### Text under study
· · · ·

I think there can be little doubt that there was Phthisis in the Hingston family. It appeared in both the Fox and Tregelles families. A cousin of R. Hingston, another Andrew, was dying of phthisis in 1744. There were (sic) a large-framed race of poor vitality.

“Come-to-Good” or Kea meeting house and graveyard where so many of our ancestors worshipped, married and were buried, is a picturesque spot, secluded among the hills which border Malpas Road on the Truro river, some three miles south of that town.

“ Memoirs of (?) Cookworthy” of Plymouth, by his grandson Geo. Harrison, published in London in 1857, contains a series of letters (1740-1747) to Richard Hingston, who he supplied with drugs. ?.C. was a cultivated man, linguist, and of literary power, as well as a deep religious character, and his intimate correspondence with our ancestor implies similar qualities in him.

29 Weymouth Street, London. W.

The name of Hingston, often spelt Hingeston or Hengiston, is probably of territorial origin, as in The Close Rolls. Temp Edward I. Vol.2. f.625.A.D.1887 we find that a Hugh of Hingeston owed the Bishop of Bath and wells the sum of 20 marks, for land in Sussex.

It does not follow that Hugh had any connection with Holdeton (sic), it simply shows that he was the possessor of landed property at a period when surnames were unknown.

After an interval of almost two centuries, we find in The Inquisition Post Mortem, Henry VII. F.443, that a yeoman named Robert Hingston died on the 28th of January 1488. He was survived by his wife Margaret and succeeded by his son John, who at the time of his father’s death was over twelve years of age. The land he inherited included “6 furlings” in Layston, worth 20/- held of Margaret Countess of Richmond, as of the manor of Holbeton, by fealty only for all services; a tenement in Kyngebrigge worth ¾, held of the Abbot of Buckfast by fealty (???)

It is probable that the above mentioned John was the progenitor of the Hingston of Scotscombe who trace their descent from Andrew who died in 1623.

Pedigree of Hingstons

Your old account does not include the younger sons of Andrew Hingston of Scotscombe, (and younger brothers of Walter Hingston who married Sarah Reeve). Three left descendants.

· · · ·

### Recorded data
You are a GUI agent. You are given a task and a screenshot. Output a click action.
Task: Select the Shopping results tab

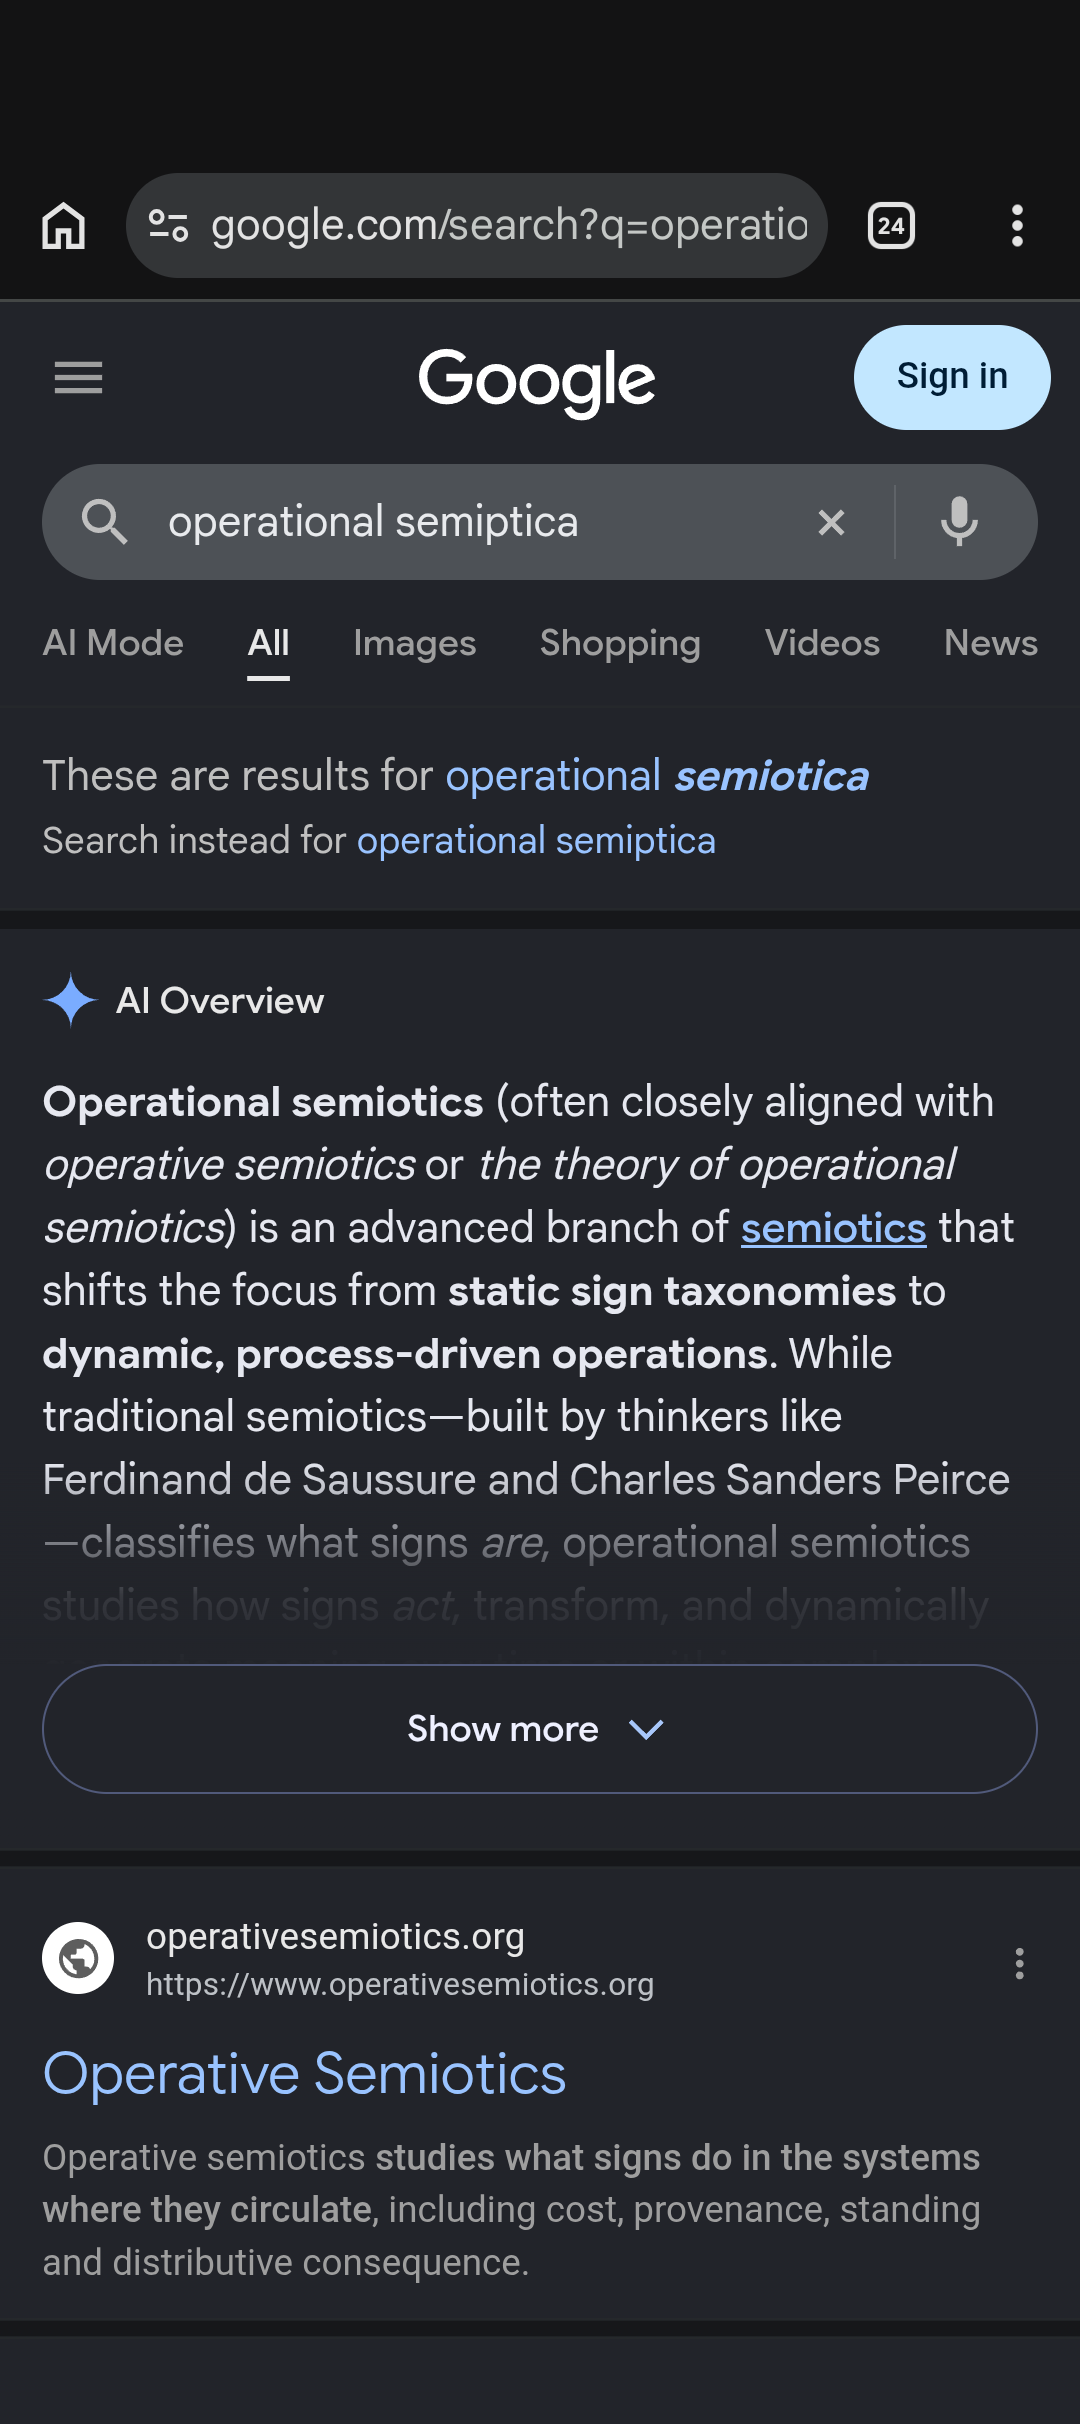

· · · ·

### Instructions
• A. In the Hingston family history, condense the paragraph beginning "“Come-to-Good” or Kea meeting house" into a bulleted list that keeps its main facts.
• B. Resume the Hingston family history after its final sentence.
The data come from a separate source and are unrelated to the Hingston family history.

### Answers for each item
• A.
- "Come-to-Good," or Kea meeting house, and its graveyard are where many of the family's ancestors worshipped, married and were buried.
- It is a picturesque, secluded spot among the hills bordering Malpas Road on the Truro river.
- It lies about three miles south of Truro.

• B.
James of Holbeton – whose grandson James (HD#12) had large families, marrying into the names of Kales, Luscombe, Yabsley, Wyatt, Bowden, Dunsford, Veale (St. Austell), Treffry, Newton, Bracher, etc. John Hingston of Kingsbridge (HD#18) was son to this last James; he married (1) Rachel Fox, and (2) Rachel Collier, and died 1816. His son Joseph had again large families, marrying into Prideaux of Bearscombe, Kenway, and Fox of Wadebridge and Kingsbridge. Dr C.A. Hingston (HD#35) of Plymouth is a grandson of Joseph, and another is Dr. Joseph Tregelles Hingston, the well-known alimist (or alienist?). A granddaughter married Robert Dymond, who printed in 1851 the Hingston pedigree, of which my cousin Joseph Hingston Fox, of Cambridge, has lent me a copy.

Another son, Abel, left children who apparently had no issue.

The youngest son of Andrew Hingston of Scotscombe was William (HD#7), 1640-1695, one of the first “Friends” in Devonshire. He married Sarah Tripe in 1666. Of his two sons, Henry died unmarried at 56, a scholar; he published at Exeter in 1703 “A dreadful Alarm on the clouds of Heaven, mixed with love”, etc. The younger son William went to America in 1708; perhaps he was the ancestor of the American and Canadian branches, to which William E. Hingston (HN#26) of Buffalo, N.Y., who was here in 1903, belongs, and the Hon. Sir W.H. Hingston (HN#12) (surgeon) of Canada.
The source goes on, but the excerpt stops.